* _Assignment_: Put the listing lines from the very start through the line holding "Looking at the", inclusive, into a Markdown table with columns named Row and Line. Skip blank lines and leave the pictures out.

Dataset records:
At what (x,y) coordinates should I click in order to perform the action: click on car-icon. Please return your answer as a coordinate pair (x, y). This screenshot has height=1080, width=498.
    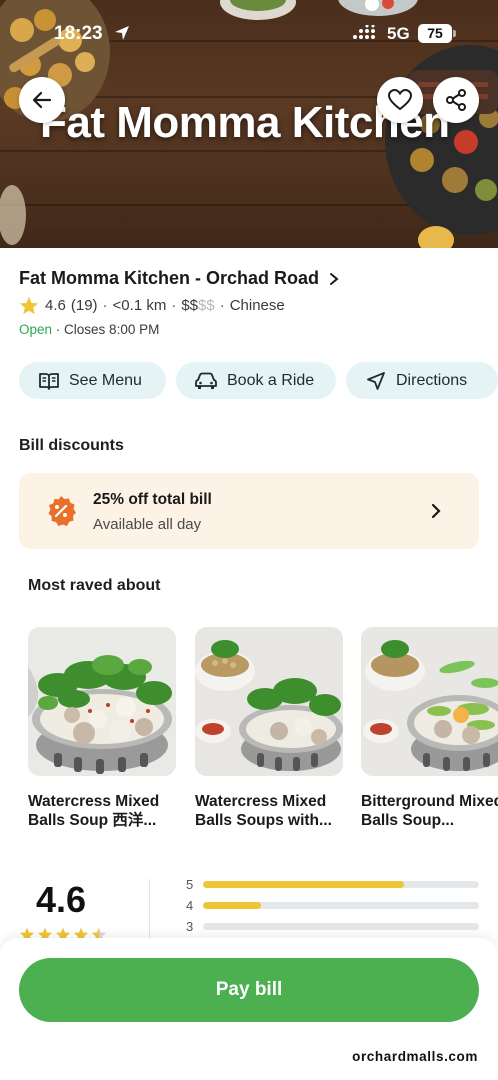
    Looking at the image, I should click on (206, 380).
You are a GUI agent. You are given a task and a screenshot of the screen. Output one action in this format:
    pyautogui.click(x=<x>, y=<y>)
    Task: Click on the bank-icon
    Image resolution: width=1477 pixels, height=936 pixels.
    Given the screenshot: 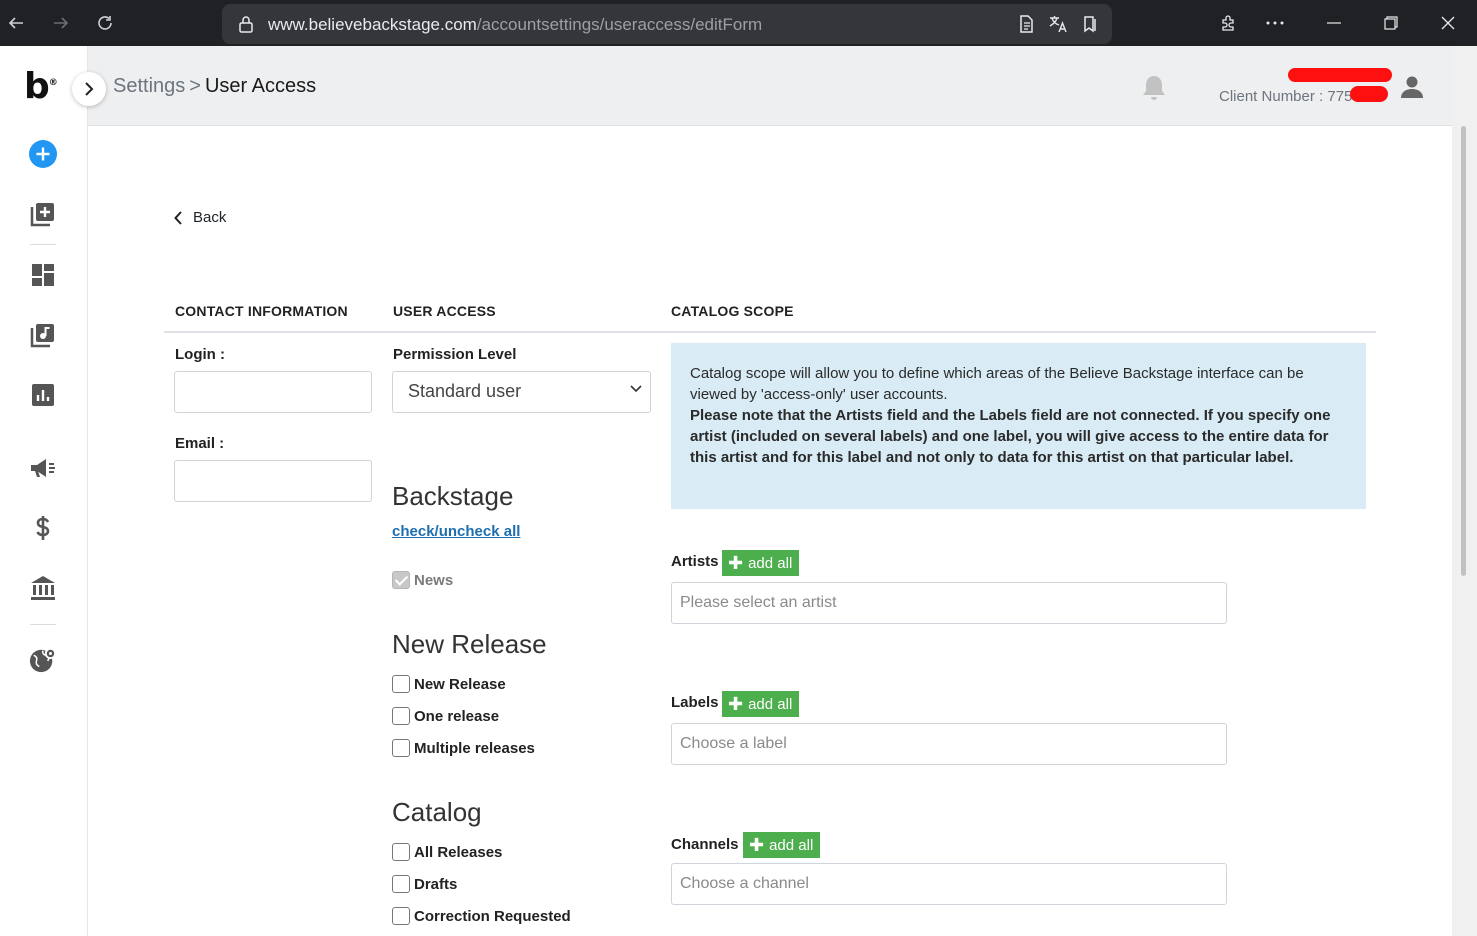 What is the action you would take?
    pyautogui.click(x=43, y=588)
    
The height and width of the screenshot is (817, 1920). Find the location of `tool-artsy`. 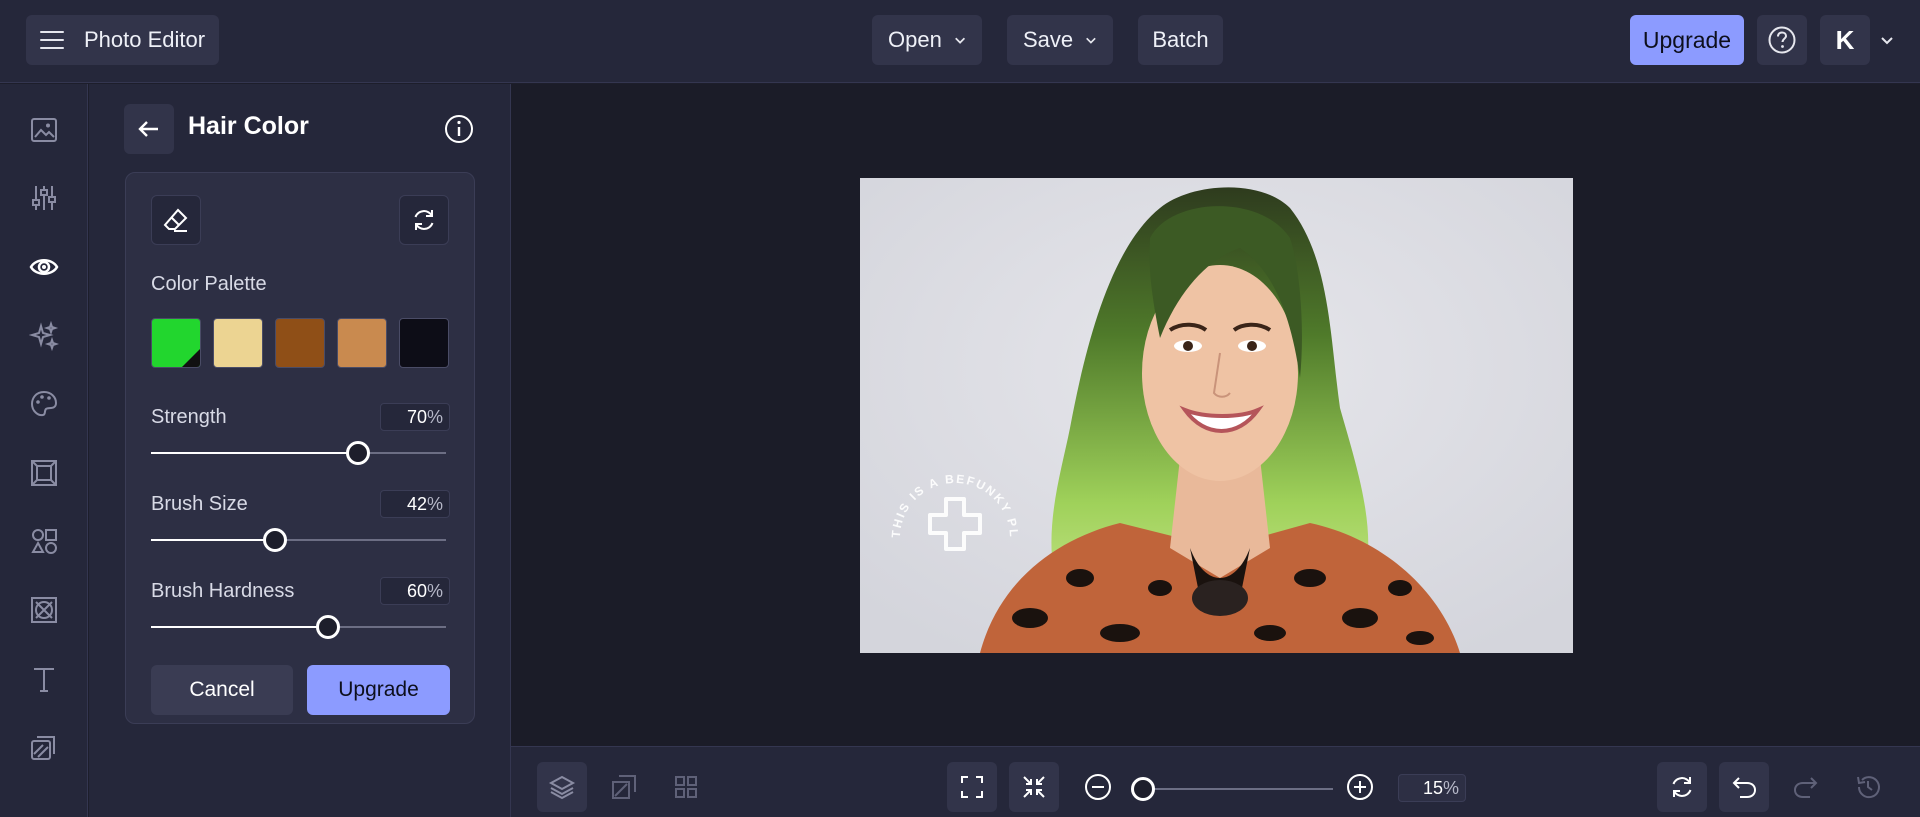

* _Written solution_:
| Row | Line |
|---|---|
| 1 | At what (x,y) coordinates should I click in order to perform the action: click on car-icon. Please return your answer as a coordinate pair (x, y). This screenshot has height=1080, width=498. |
| 2 |     Looking at the image, I should click on (206, 380). |